Former Congress president Sonia Gandhi, after four consecutive terms as the Raebareli MP, is vacating the seat to contest the Rajya Sabha polls from Rajasthan. The party has won the Congress bastion in all but three Lok Sabha elections since 1951, and given its association with the constituency, one name doing the rounds as the new candidate of the party from Raebareli is Priyanka Gandhi Vadra.
Before Sonia, former PM Indira Gandhi had won from Raebareli three times. The constituency also elected Indira’s husband and Congress leader Feroze Gandhi twice, in 1952 and 1957; while former PM Jawaharlal Nehru’s grandnephew Arun Nehru won from Raebareli in a 1980 bypoll and in 1984. In 1989 and 1991, Sheila Kaul, Jawaharlal Nehru’s sister-in-law, won from the seat. A member of the Nehru-Gandhi family has not contested the seat just twice, in 1962 and 1999.
The three times the Congress has lost Raebareli since Independence has been once in the post-Emergency elections, when Indira was defeated by the Janata Party’s Raj Narain, and in 1996 and 1998, when Indira’s cousins Vikram Kaul and Deepa Kaul lost to the BJP, and non-Congress coalition governments briefly came to power at the Centre.
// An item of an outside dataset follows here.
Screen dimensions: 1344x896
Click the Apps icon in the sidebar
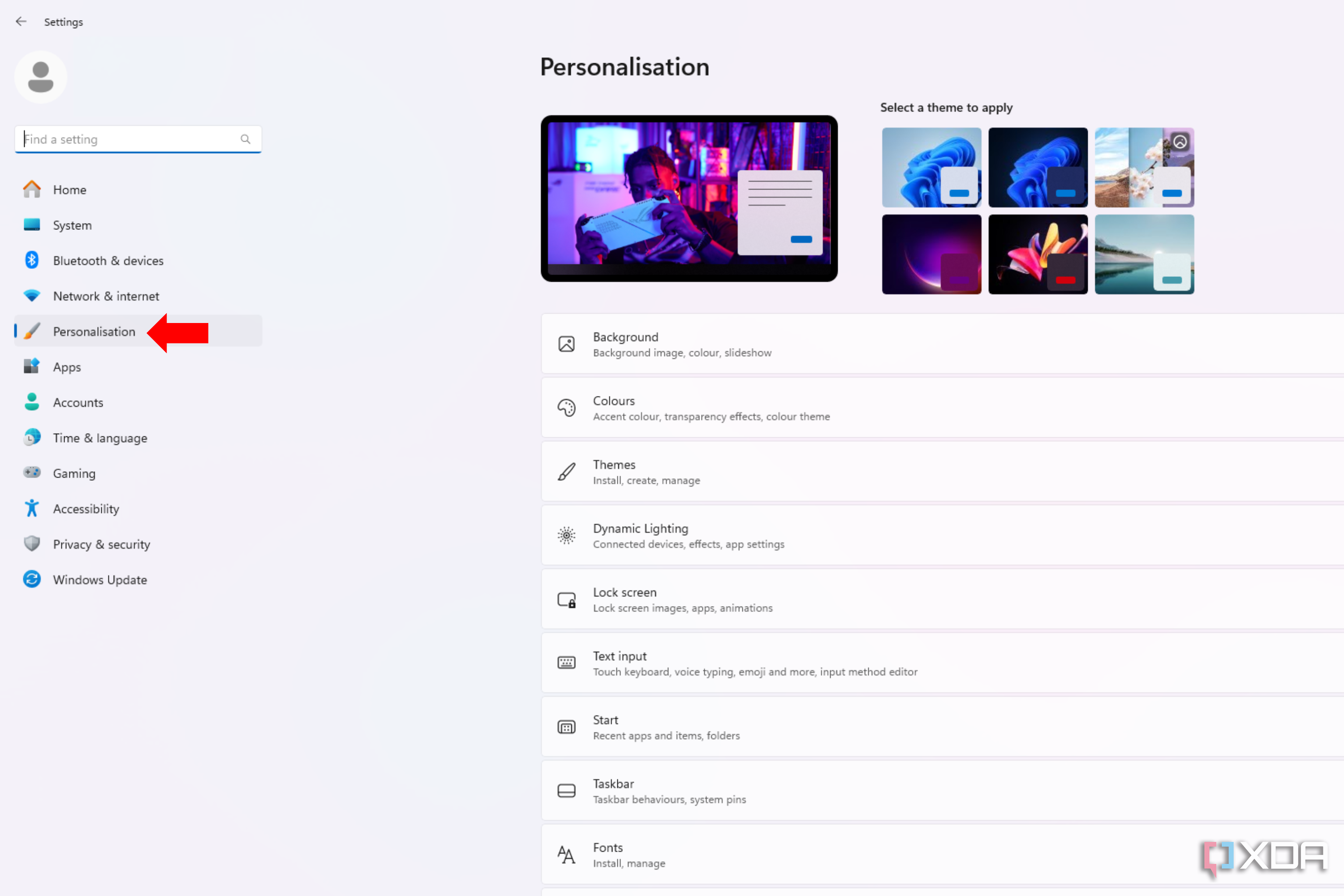coord(31,366)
The Congress has also won by big margins from the seat, with its vote share less than a third in only 6 elections out of the 17 since the first Lok Sabha polls in 1951. The party has secured more than 50% of the votes eight times, including all four elections fought by Sonia. The Congress Parliamentary Party chairperson has also recorded the highest vote share won by a candidate from the seat, at 72.2% in 2009, the year the UPA government returned to power at the Centre.
The Congress’s worst performance was in 1996 and 1998, when it got less than 10% of the votes. But it bounced back in 1999, when Satish Sharma, a Gandhi family loyalist close to Rajiv and Sonia, was elected.
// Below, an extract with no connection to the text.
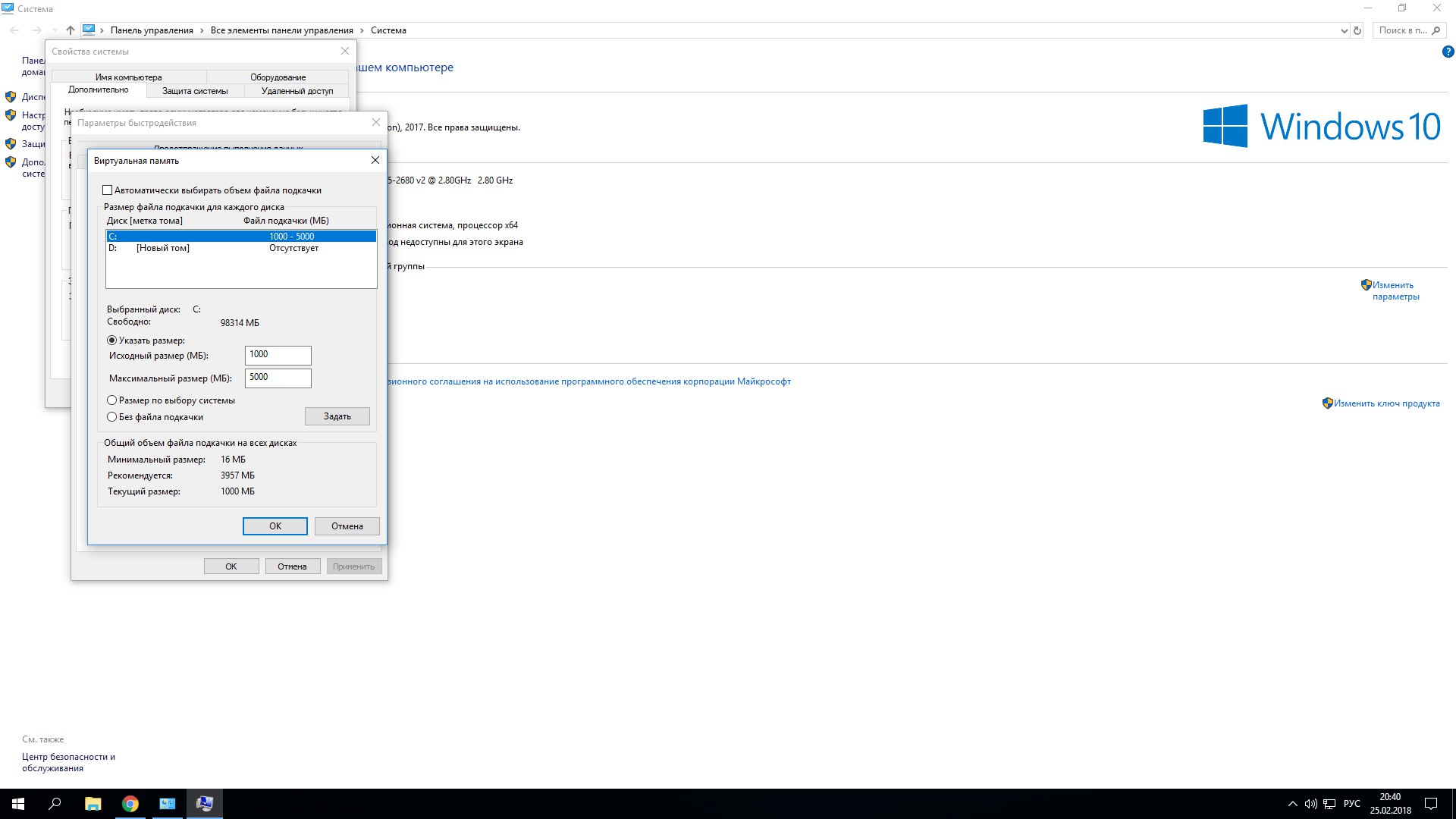Show hidden tray icons chevron
The height and width of the screenshot is (819, 1456).
pyautogui.click(x=1292, y=804)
While in the 2000s, the Samajwadi Party (SP) and Bahujan Samaj Party (BSP) were the Congress’s main rivals in Raebareli, since 2014, the BJP has been the runner-up, securing 21.1% of the votes in 2014 and improving to 38.7% in 2019. Between the SP and BSP, while only the latter fielded a Raebareli candidate in 2014, neither party contested the seat in 2019.
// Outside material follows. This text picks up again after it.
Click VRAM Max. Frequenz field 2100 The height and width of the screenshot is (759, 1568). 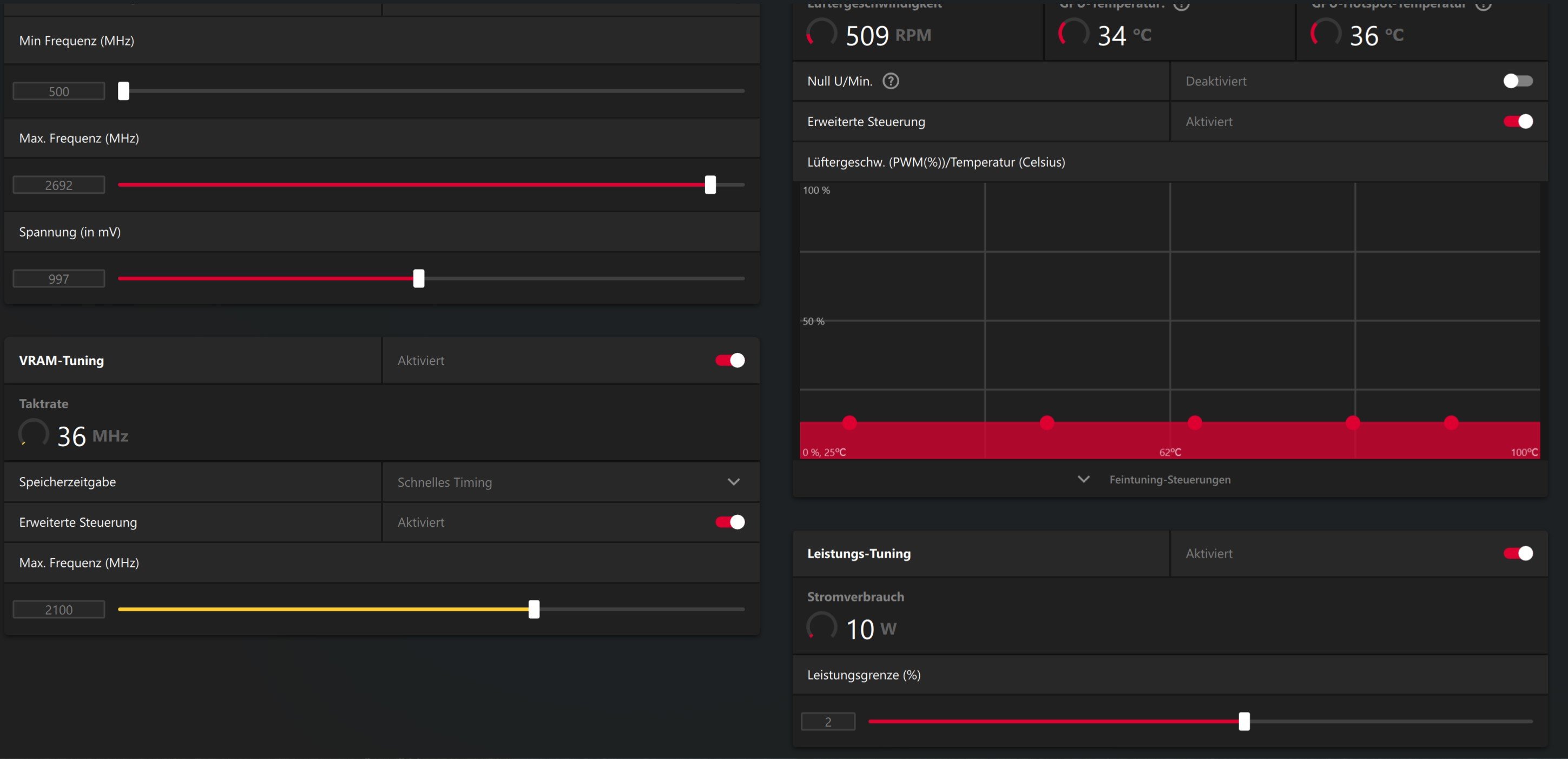59,610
However, while the Lok Sabha seat has firmly remained with the Congress, the story has been different in its Assembly segments in recent times.
In the 2022 Uttar Pradesh Assembly polls, the Congress did not just lose in all the 5 Assembly segments in the Raebareli constituency, it finished third in 4 of them, and fourth in 1. The SP won in 4 of these segments, and the BJP that had fielded a former Congress MLA won 1. Across the 5 segments, the Congress secured just 13.2% of the vote share, well behind the SP at 37.6% and the BJP at 29.8%.
The Raebareli seat results were reflective of the Congress’s waning influence in Uttar Pradesh overall, with the party winning just 2 seats and 2.3% of the votes in 2022.
In the 2017 Assembly polls, the Congress and BJP had each won 2 Assembly segments of the Raebareli Lok Sabha seat, while the SP had won 1. The Congress had then secured the highest vote share across all the segments, at 31.2%, followed by the BJP at 27.8%. But the Congress’s overall seat tally in UP in 2017 too was abysmal, at total 7, with 6.2% of the vote share.
In 2012, when the SP had come to power in UP, and the Modi wave was yet to begin, 4 of the 5 Raebareli segments had been won by the debutant Peace Party of India. While the SP had secured a combined 30.8% of the votes across the 5 segments, the Congress was the runner-up with 21.7%, while the BJP trailed at 3.1%. Despite the poor performance in Raebareli’s Assembly segments, the Congress had fared better overall in UP, winning 28 seats and 11.7% of the votes.